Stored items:
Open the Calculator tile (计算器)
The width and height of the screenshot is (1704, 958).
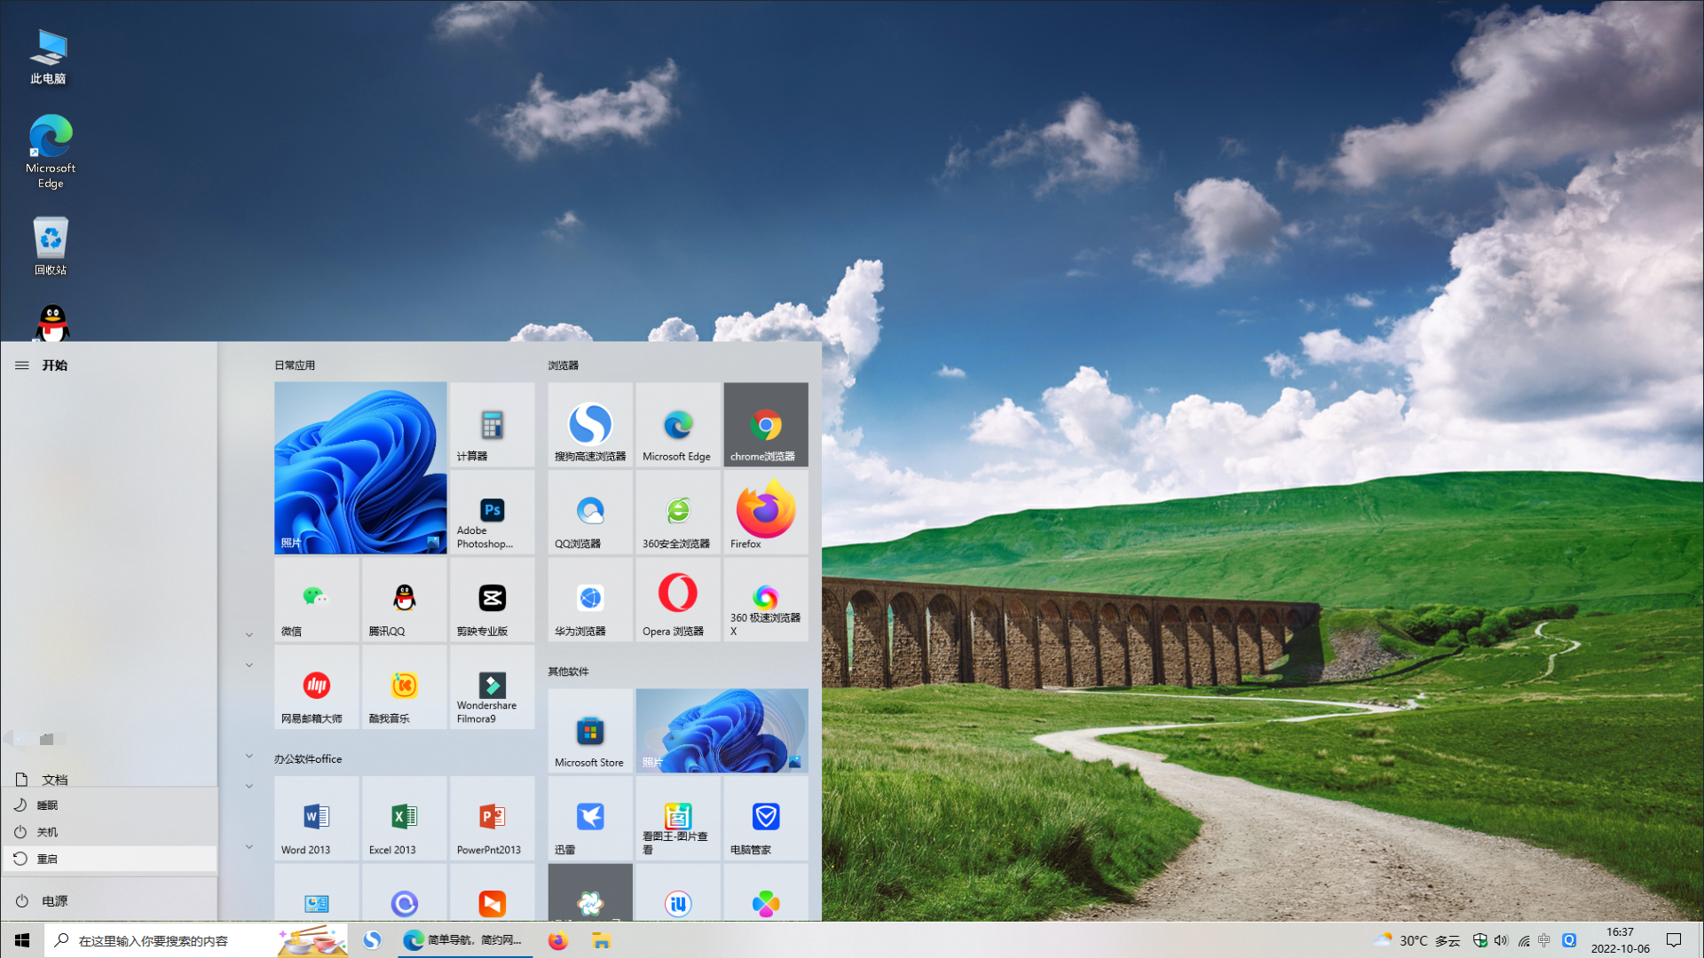[492, 425]
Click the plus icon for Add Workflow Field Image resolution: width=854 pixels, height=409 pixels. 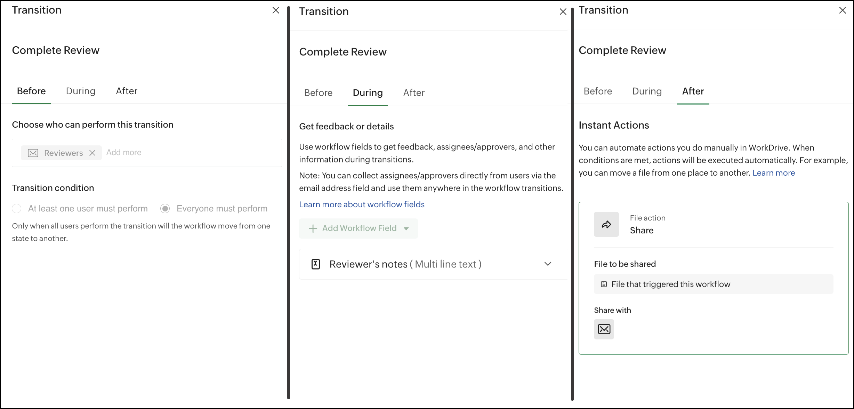313,228
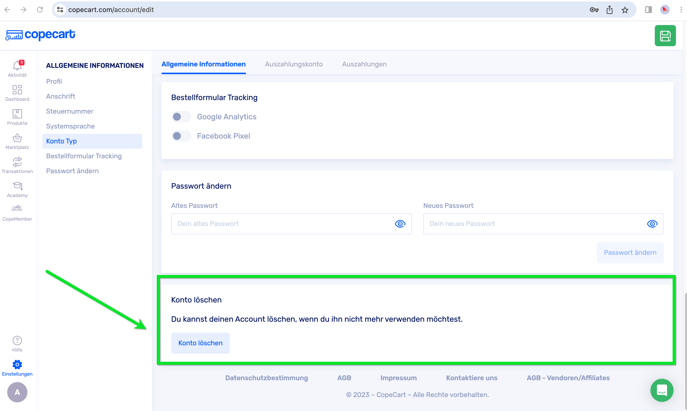Enable the Google Analytics toggle
This screenshot has width=687, height=411.
tap(181, 117)
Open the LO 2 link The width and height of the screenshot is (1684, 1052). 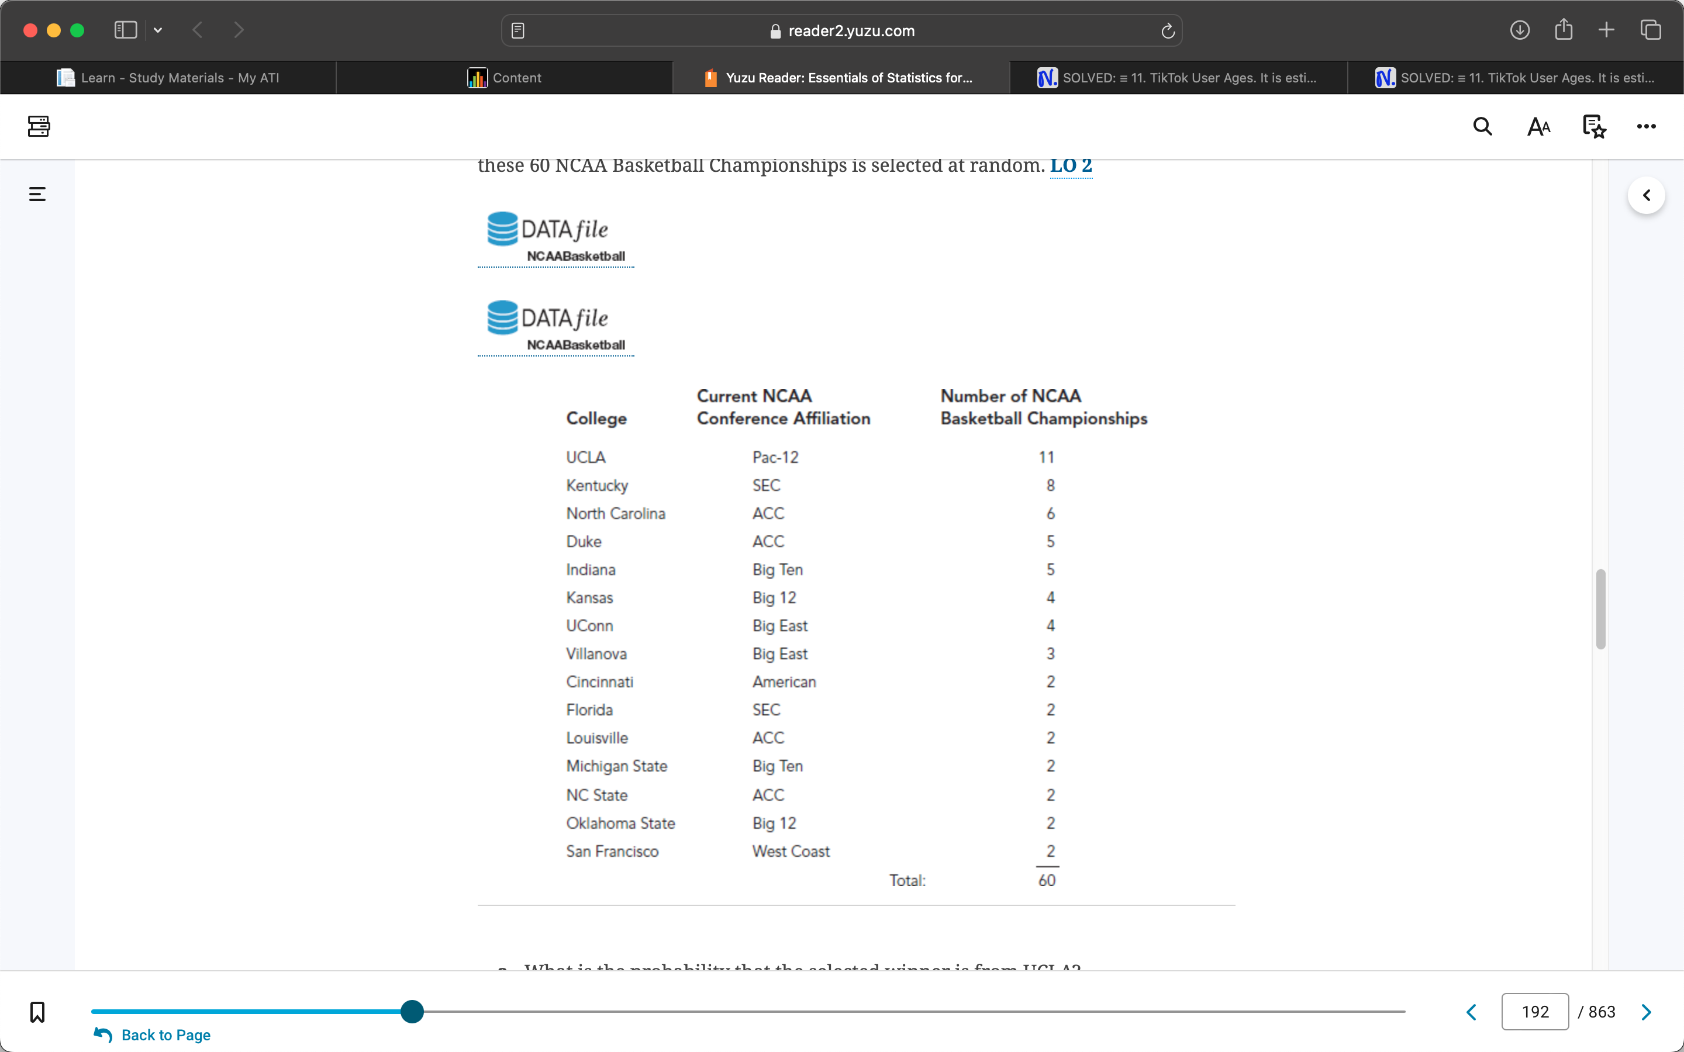coord(1070,166)
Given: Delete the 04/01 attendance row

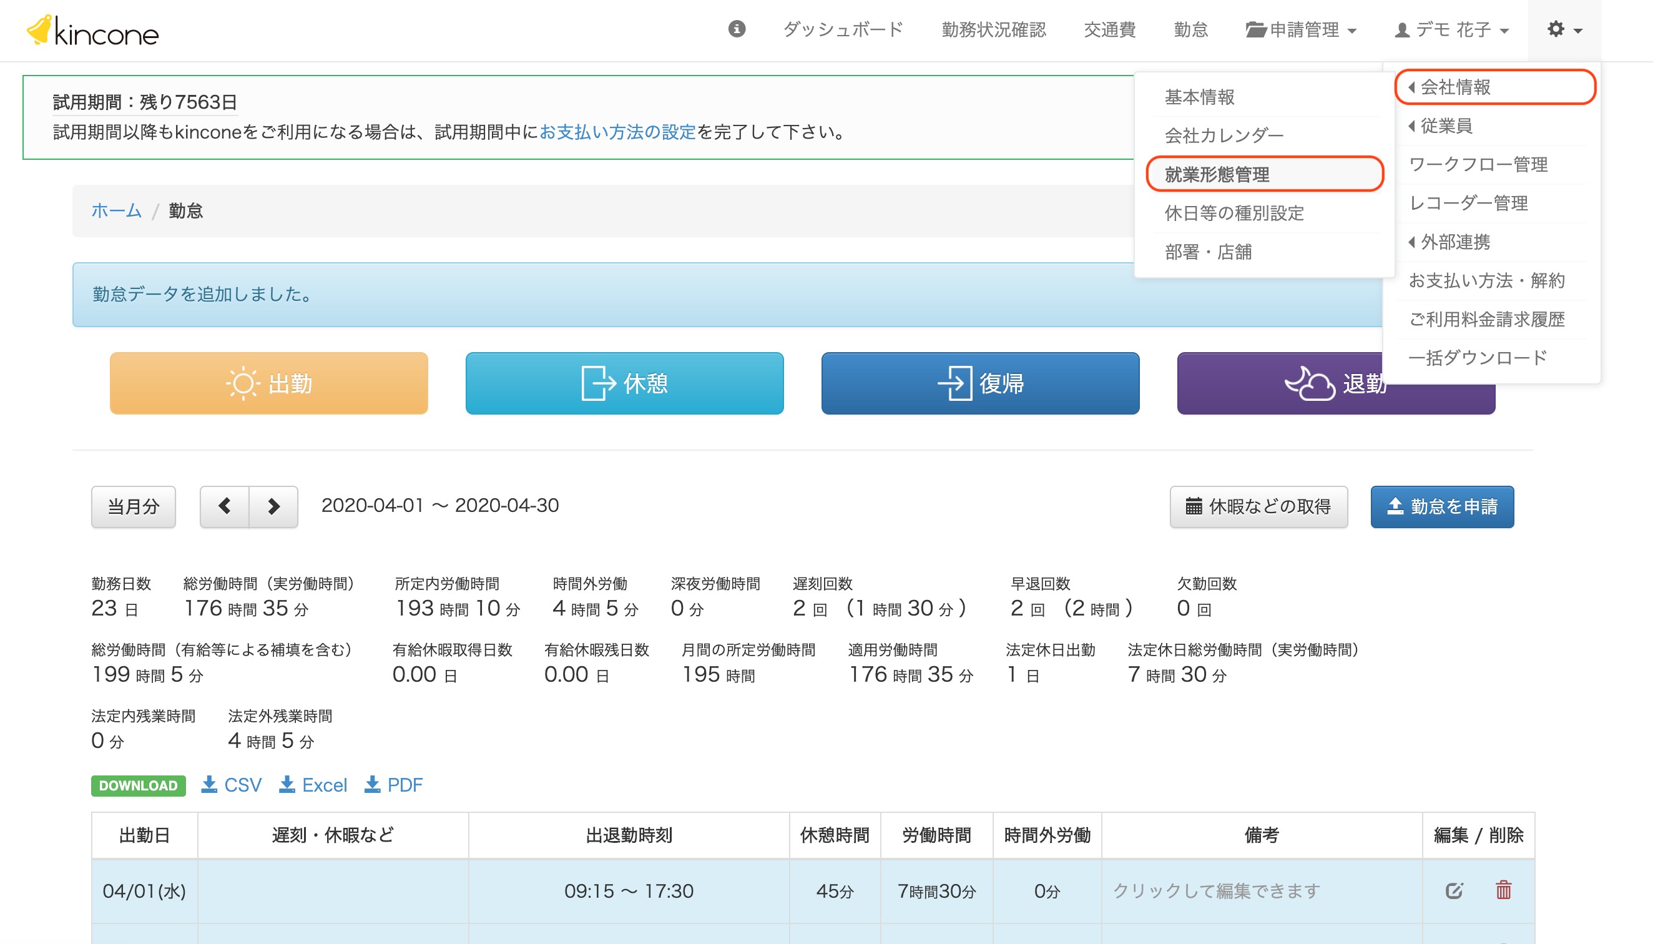Looking at the screenshot, I should coord(1503,890).
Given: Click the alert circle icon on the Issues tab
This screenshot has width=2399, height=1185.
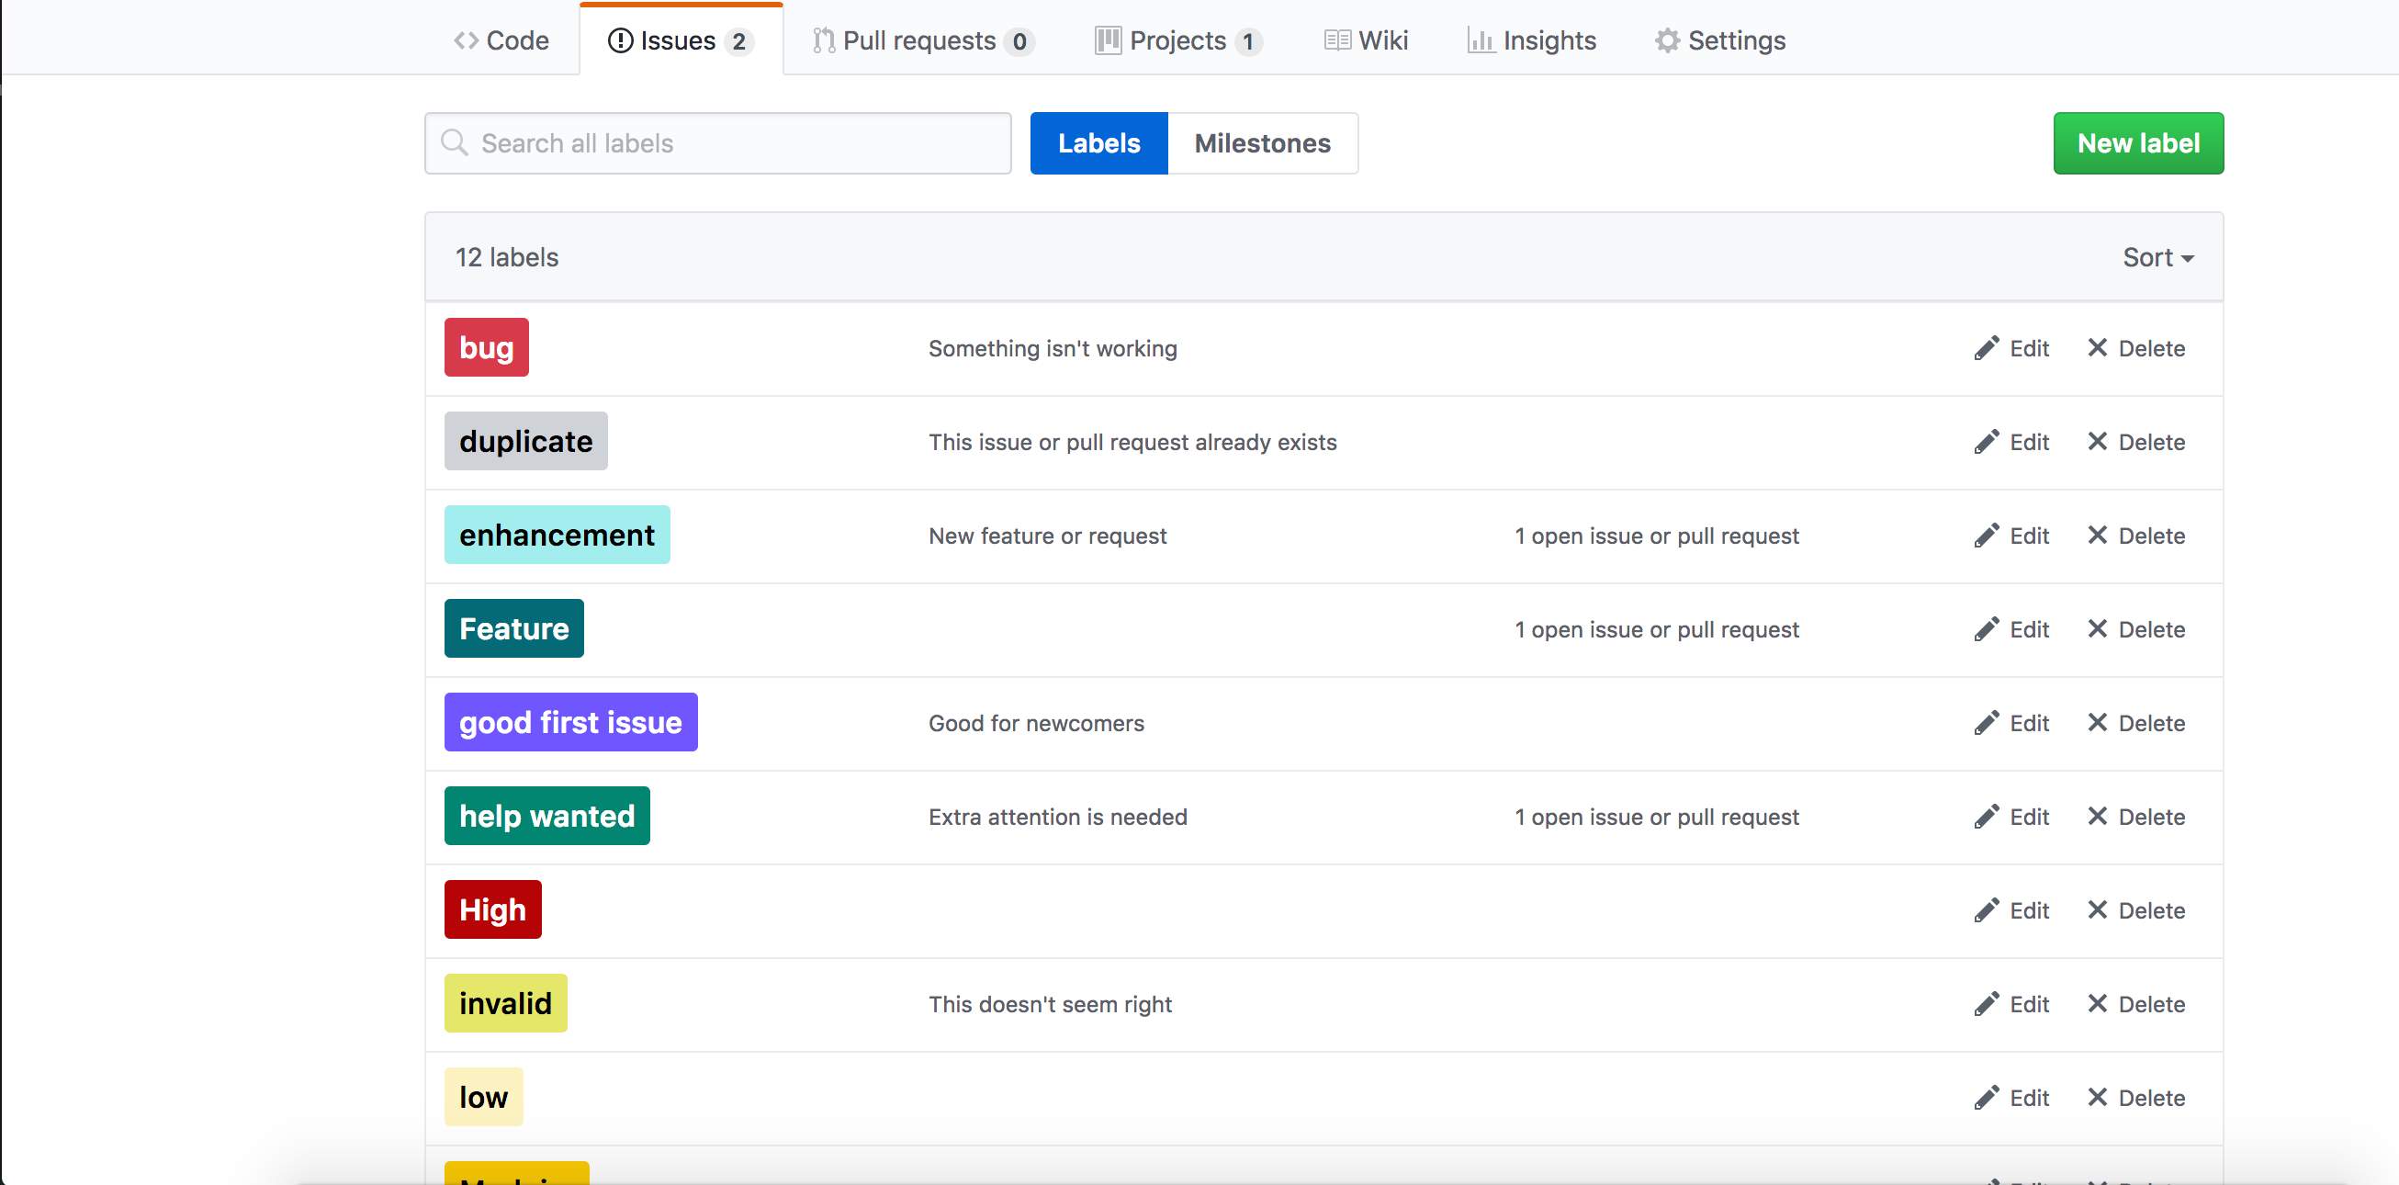Looking at the screenshot, I should (x=619, y=40).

- [TASK OBJECTIVE]:
Reproduce the final stretch of lines exactly: the line containing "Given: Click the" through the last line of the data, both included. Pictures do not belong in the copy.

- [SOLUTION TO THIS TASK]:
Given: Click the alert circle icon on the Issues tab
This screenshot has width=2399, height=1185.
Looking at the screenshot, I should (x=619, y=40).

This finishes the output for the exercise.